### Activity:
Answer these questions using the text on celebrities and their ages:
1. In what year do records indicate Al "Grandpa Munster" was born?
2. How old was Mila Kunis when she was hired for That 70s Show?
3. At what age did Judy Garland start performing in vaudeville?

### Document text:
▶

Celebrities often mis-state their age to seem younger. Many people continue something started at a young age to make themselves seem older. The vast majority of people have recorded birth certificates which can clear up the matter.
Al “Grandpa Munster” claimed to have been born in 1910 many times but records indicate he was born in 1923. Maybe he wanted to get cast as older characters. The late singer Laura Branigan shaved some years off her age for a while, I assume to seem younger and more appealing to pop music fans. A friend of mine went to school with her and when my friend was 40 she pointed out Branigan could not be 30 years old at the time as stated on the radio. Wikipedia lists her birth year as 1952 which would be about right.
Giving a misleading age in interview isn’t a crime, it’s not a matter of fraud.
Related anecdote, Mila Kunis was hired to play on That 70s Show when she was 14. The producers asked her how old she was and she said to them “I’m going to be 16”, which turned out to be true, but sounded more like her 16th birthday was coming up soon.
People looked older in previous generations, and they seem to have liked it that way. I have a picture of my mother where she looks like she’s at least 30-35 years old. It was taken in 1930 when she was 20. It’s the picture in her college yearbook, when she was a junior.
In fact she and all her family aged well, so she looked pretty much like that for the next 45 years. But she did not look like a 20-year-old of today and none of her classmates did, either.
Pretty much any age you guessed would be wrong. Judy Garland died just after her 47th birthday. And she couldn’t have shaved very much off her age because she started performing in vaudeville when she was two years old.

◀

### Information provided:

▶

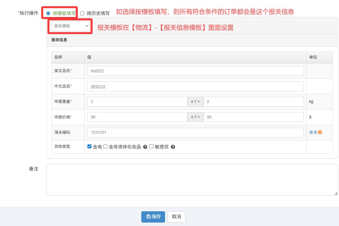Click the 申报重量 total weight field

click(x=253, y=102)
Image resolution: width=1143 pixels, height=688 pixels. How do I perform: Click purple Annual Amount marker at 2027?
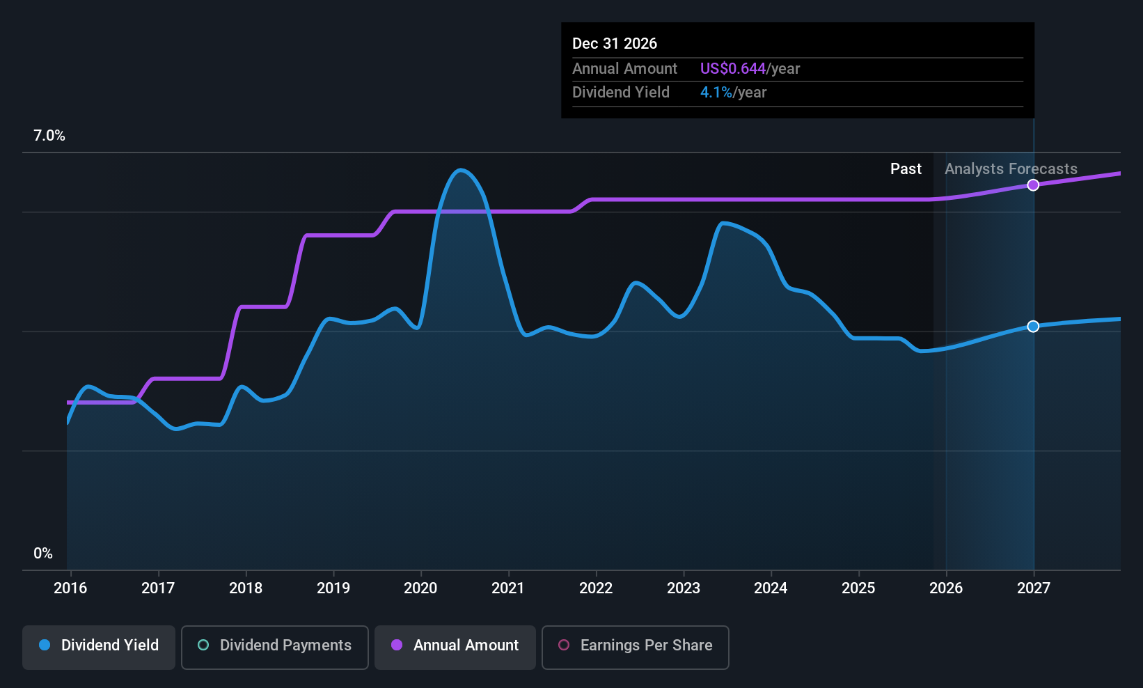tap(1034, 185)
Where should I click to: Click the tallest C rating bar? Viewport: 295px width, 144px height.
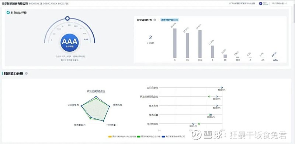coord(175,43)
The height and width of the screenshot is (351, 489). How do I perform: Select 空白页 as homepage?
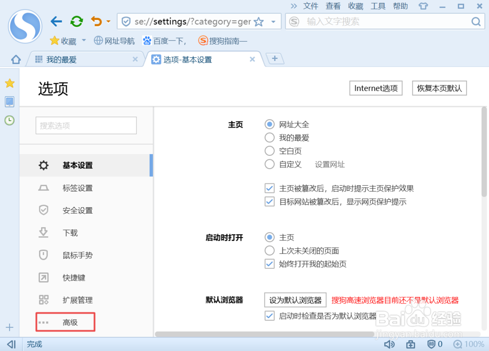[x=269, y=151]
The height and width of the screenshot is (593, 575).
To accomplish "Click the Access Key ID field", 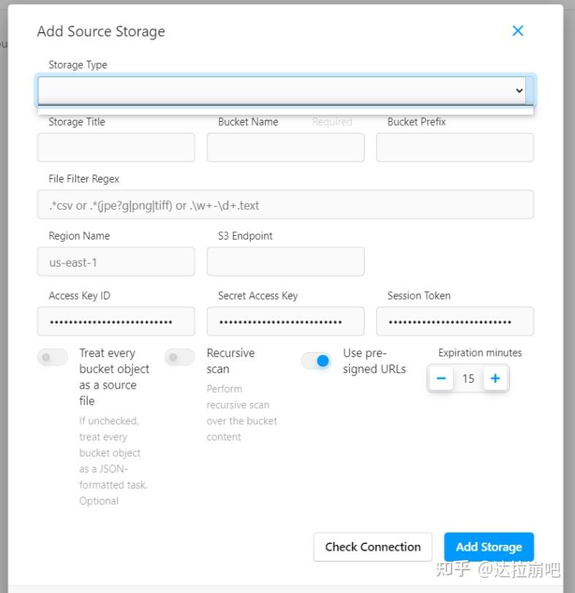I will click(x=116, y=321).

◀
▶

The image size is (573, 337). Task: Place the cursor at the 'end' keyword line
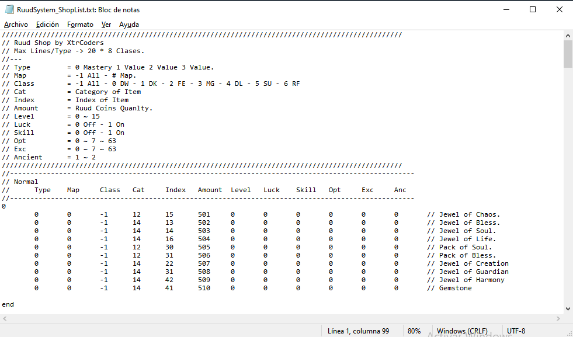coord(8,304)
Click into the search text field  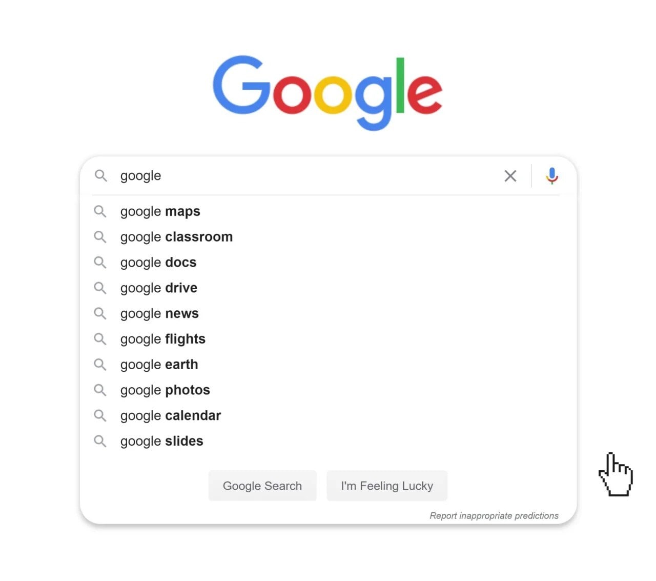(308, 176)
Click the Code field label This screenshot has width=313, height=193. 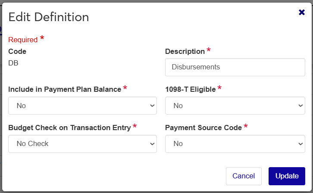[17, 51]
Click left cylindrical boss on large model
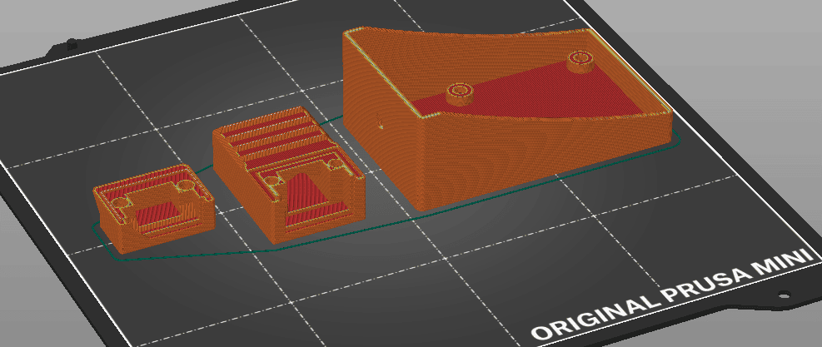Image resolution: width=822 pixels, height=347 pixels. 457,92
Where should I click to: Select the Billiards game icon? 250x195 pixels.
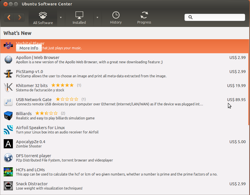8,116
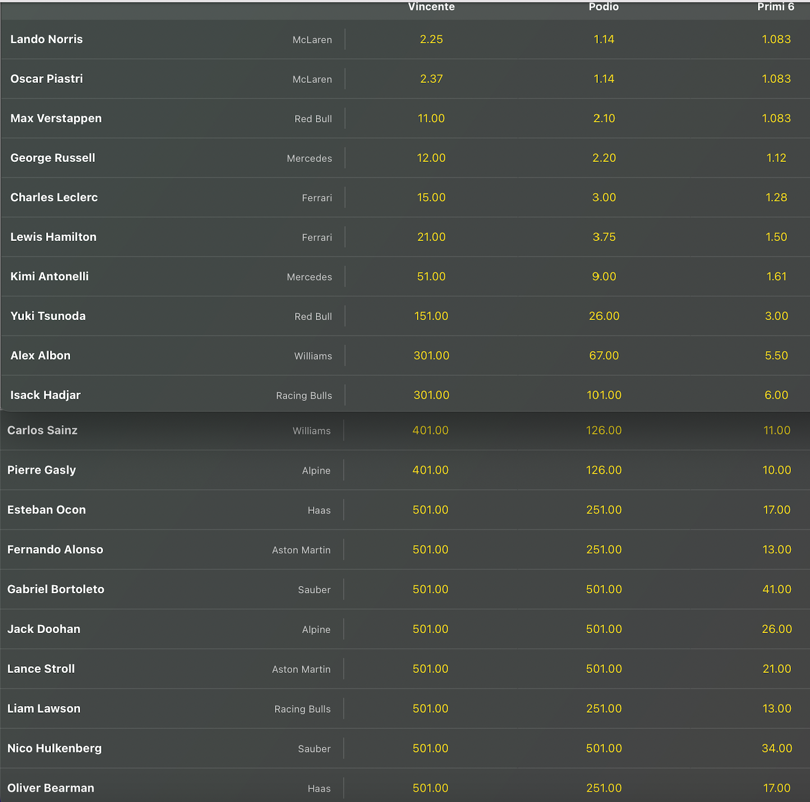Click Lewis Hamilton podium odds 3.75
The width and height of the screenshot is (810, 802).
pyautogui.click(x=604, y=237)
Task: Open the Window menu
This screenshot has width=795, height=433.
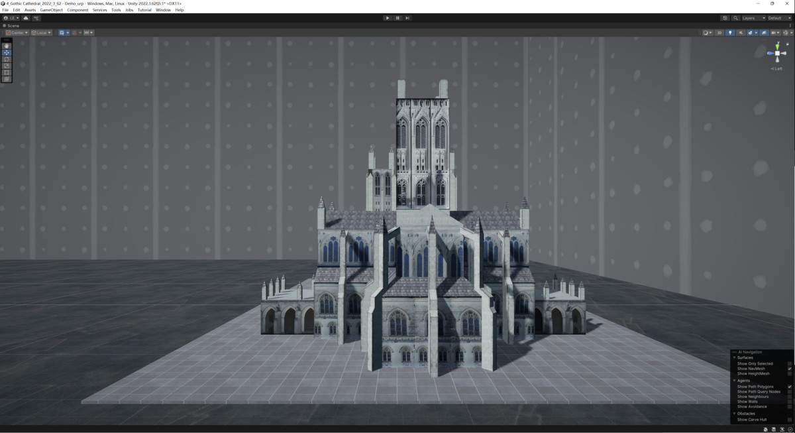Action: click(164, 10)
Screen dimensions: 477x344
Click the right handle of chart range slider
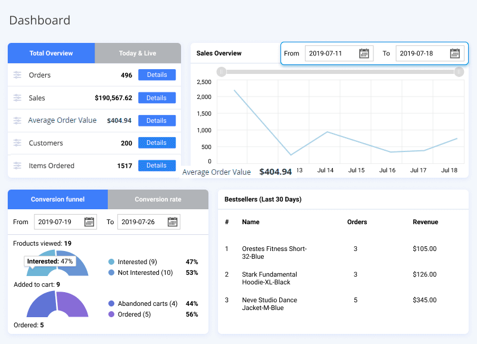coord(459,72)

◀
▶

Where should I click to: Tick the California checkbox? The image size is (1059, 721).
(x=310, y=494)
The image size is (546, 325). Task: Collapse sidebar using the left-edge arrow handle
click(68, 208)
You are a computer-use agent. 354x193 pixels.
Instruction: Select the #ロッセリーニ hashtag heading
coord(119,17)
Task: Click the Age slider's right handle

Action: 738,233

◀

### Solution to the problem:
1. 1923
2. 14
3. Two years old